- Born: April 3, 1933 San Antonio de los Baños, Cuba
- Died: August 23, 2004 (aged 71) Matanzas, Cuba

= Mariano Vivanco Valiente =

Bishop Mariano Vivanco Valiente (3 April 1933 in San Antonio de los Baños, Cuba – 23 August 2004 in Matanzas, Cuba) was Bishop of the Roman Catholic Diocese of Matanzas (1987–2004).

He studied humanities, philosophy and theology at El Buen Pastor Seminary in Havana. He was ordained a priest on May 28, 1961, in Havana, Cuba. He was assigned to the parish church of Nuestra Señora del Pilar “ Our Lady of Pilar” in Havava. In 1977 he was named Vicar General of the Archdiocese of Havana and at the same time named rector of the Santuario de San Lázaro del Rincón.

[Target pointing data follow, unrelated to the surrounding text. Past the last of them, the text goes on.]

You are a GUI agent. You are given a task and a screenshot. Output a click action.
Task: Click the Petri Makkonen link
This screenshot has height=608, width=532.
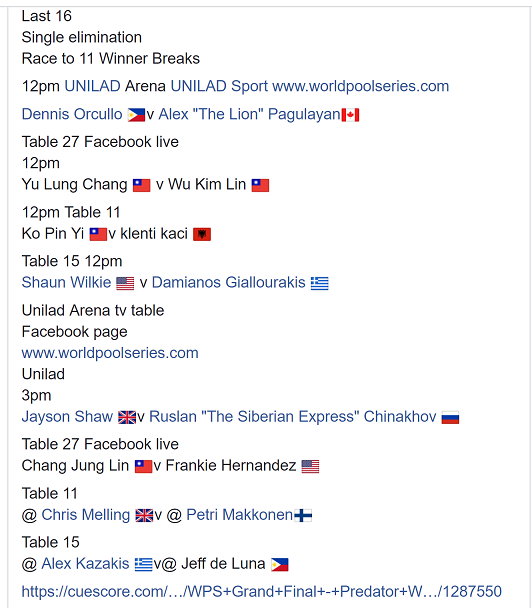click(240, 515)
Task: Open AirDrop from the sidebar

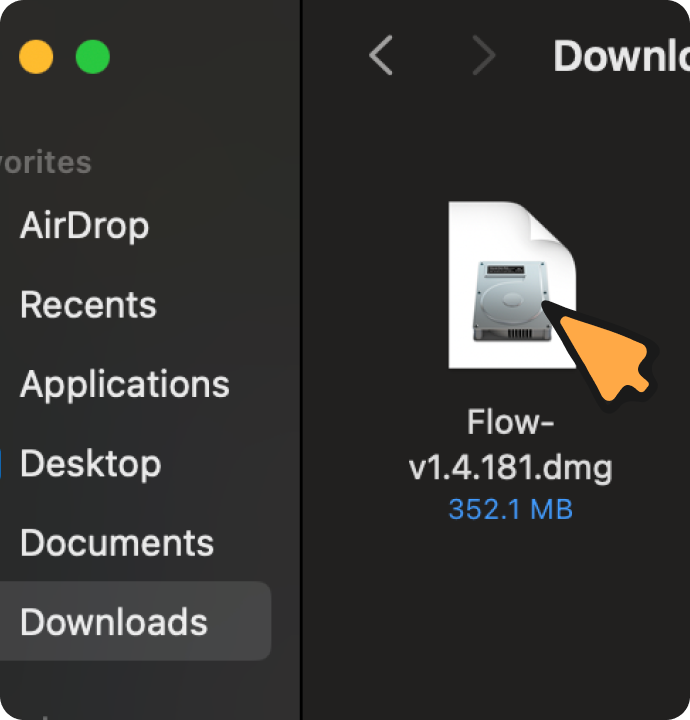Action: (84, 225)
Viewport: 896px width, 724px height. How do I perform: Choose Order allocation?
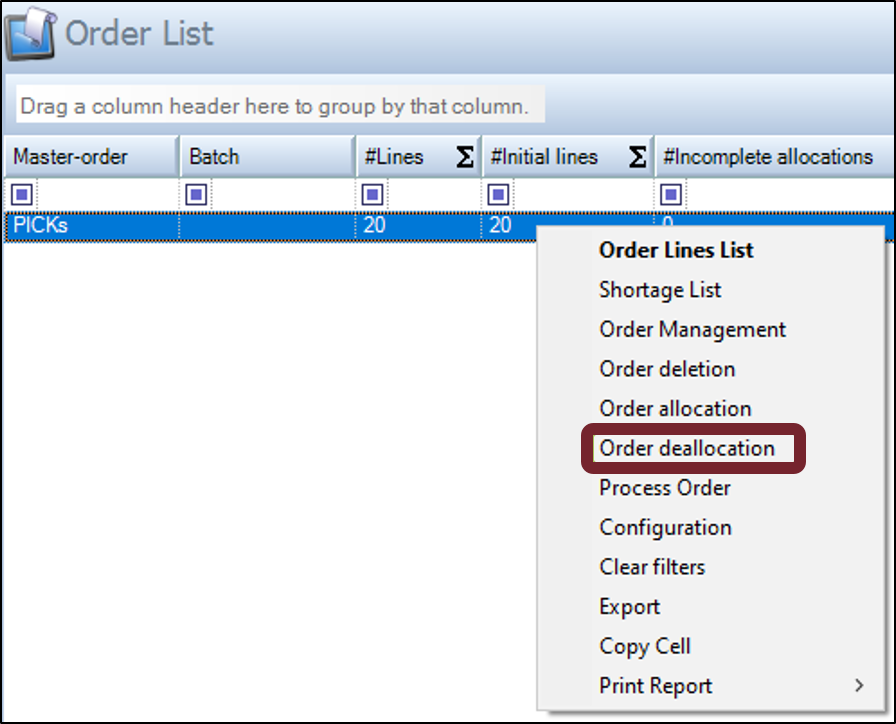674,408
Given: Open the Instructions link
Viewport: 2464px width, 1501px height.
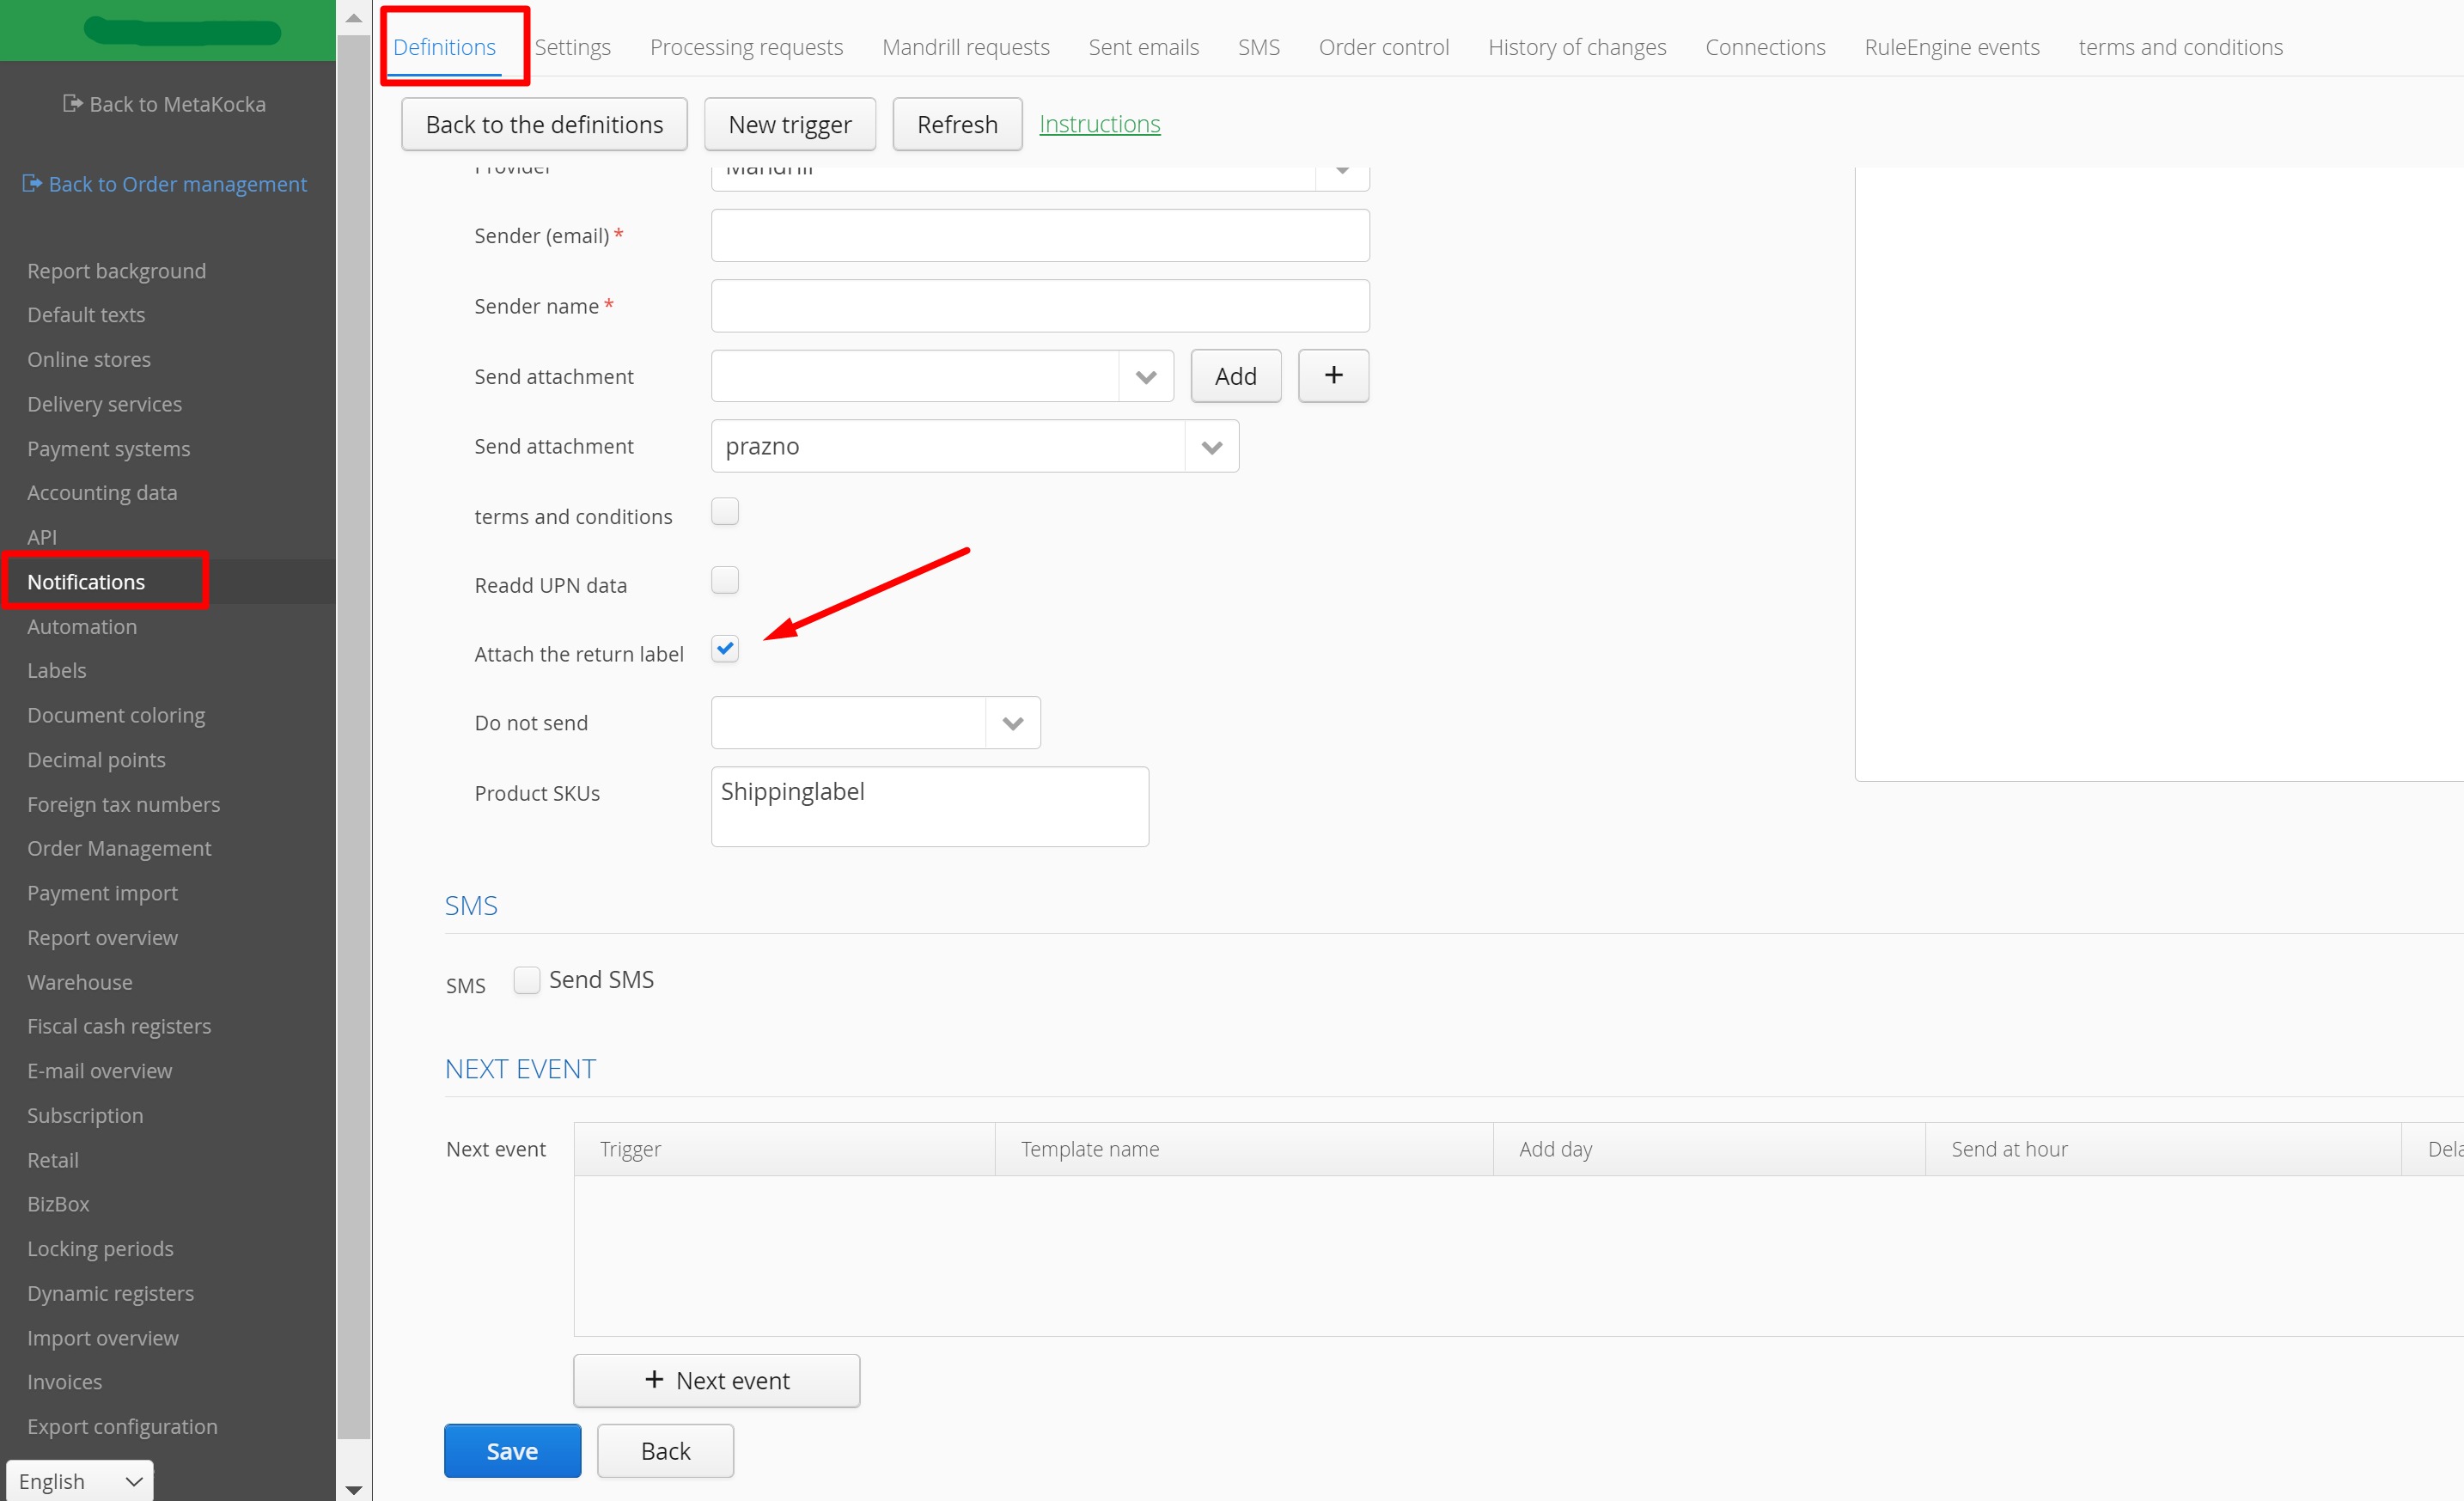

He was appointed Bishop of Matanzas on May 18, 1987, by Pope John Paul II and consecrated on June 29, 1987, in the Cathedral of Havana by Mons. Jaime Lucas Ortega y Alamino, Archbishop of the Archdiocese of Havana assisted by Mons. Pedro Claro Meurice Estiu, Archbishop of the Archdiocese of Santiago de Cuba and Mons. Fernando Ramón Prego Casal, Bishop of the Diocese of Cienfuegos .

Bishop Vivanco died of a heart attack on August 23, 2004, in Matanzas

Mariano Vivanco has a sibling named Laura Vivanco.